If I am touching something, it is also touching me. If I use something, it is also using me. If I see something, can it also see me?
I walk into an eminently familiar domestic space: the hairbrush sits on the shelf, the coat hangs on the hook, the bed has not been made this morning. A second look reveals that all is not as it seems. There is now an overwhelming feeling of unease. The shag rug is reaching out to me with a thousand gentle fingers and the curtains’ shiny eyes gaze into the room from the window.
Cleverly camouflaged anthropomorphic additions to commonplace objects give them agency. These usually inanimate things now look and touch back. Object becomes subject. Roles reverse. The eyes, mouths, fingers, strands of hair and glossy organs adorning these everyday things impose a sense of voyeurism. The presence of these once inactive objects intensifies as they come to life before the viewer’s eyes, hidden in plain sight.
Each piece exudes a delicate intimacy, though there is still feeling of discomfort. Who is looking at whom? Are the curtains watching me? Have I interrupted the pillows’ sensual embrace? Once the discomfort abates, I realise that they are not so strange.
Our relationship with these things is symbiotic. As I run a brush through my hair, the brush is stroking me. While I sleep in bed, the pillows cradle my face. When putting on my coat, the coat embraces my body.

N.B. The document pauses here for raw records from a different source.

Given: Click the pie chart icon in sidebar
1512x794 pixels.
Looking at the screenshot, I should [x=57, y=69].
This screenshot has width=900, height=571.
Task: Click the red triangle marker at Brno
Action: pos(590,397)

Objects are not a threat; the objects forming this installation are open for the viewer to consider the sensory exploration that is Fiona Roberts’ Intimate Vestiges.
It is intriguing that by merging the two things that we inhabit – the body and the home – Roberts’ can create something that feels so foreign and unsettling, while still feeding our avid curiosity. There is a heightened level of awareness that develops when experiencing Roberts’ work, one that allows the viewer to contemplate their place in their surroundings: I am inside, but am I still an outsider?